The Academy of Nutrition and Dietetics has a simple checklist of tips for lowering your risk of eating contaminated produce and becoming ill:

Wash all fruits and vegetables under the tap before eating. This goes for fruits with hard rinds as well, such as cantaloupe or watermelon. If the rind is contaminated with bacteria or other pathogens that can make you sick, the bugs can be transferred to the flesh of the fruit when you cut into it.
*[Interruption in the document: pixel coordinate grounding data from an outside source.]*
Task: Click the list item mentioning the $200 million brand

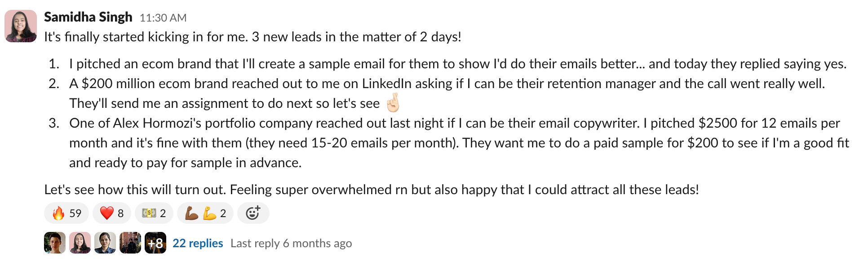Action: (447, 84)
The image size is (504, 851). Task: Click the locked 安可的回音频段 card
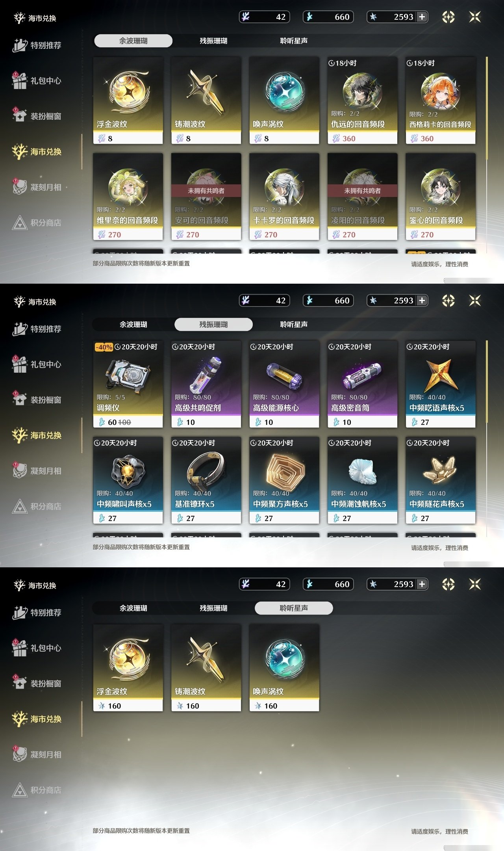point(206,197)
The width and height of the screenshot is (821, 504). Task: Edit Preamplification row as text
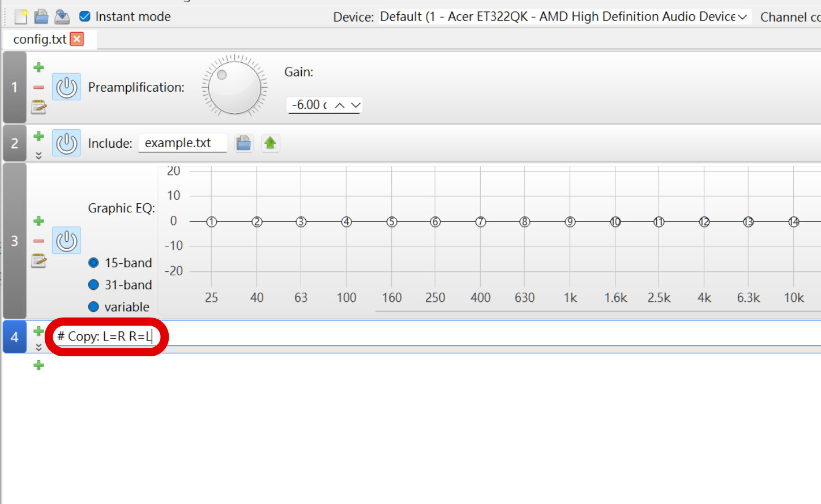pyautogui.click(x=39, y=107)

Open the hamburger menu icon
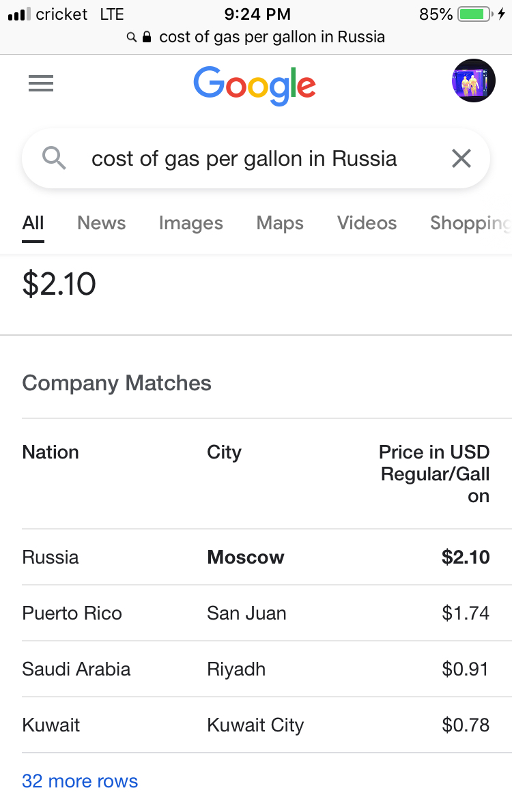41,83
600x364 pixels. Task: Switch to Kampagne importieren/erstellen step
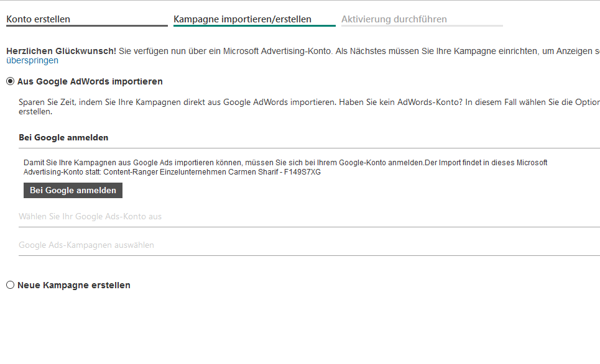tap(242, 19)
  • Wash even bagged vegetables that are labeled as pre-washed. Improper storage temperatures while the vegetables were transported could promote bacterial growth
  • Dry washed fruits and vegetables before eating in order to wipe away any remaining bacteria
  • Don’t eat soft or bruised parts of fruit. These sections are already rotting and contain bacteria
  • Use separate cutting boards to slice fruits or vegetables and raw meats to avoid contamination
  • Avoid eating raw sprouts. Cooking them will lower the risk of ingesting bacteria

By following these tips, you can safely enjoy the bounty — and the health benefits — that the summer growing season has to offer.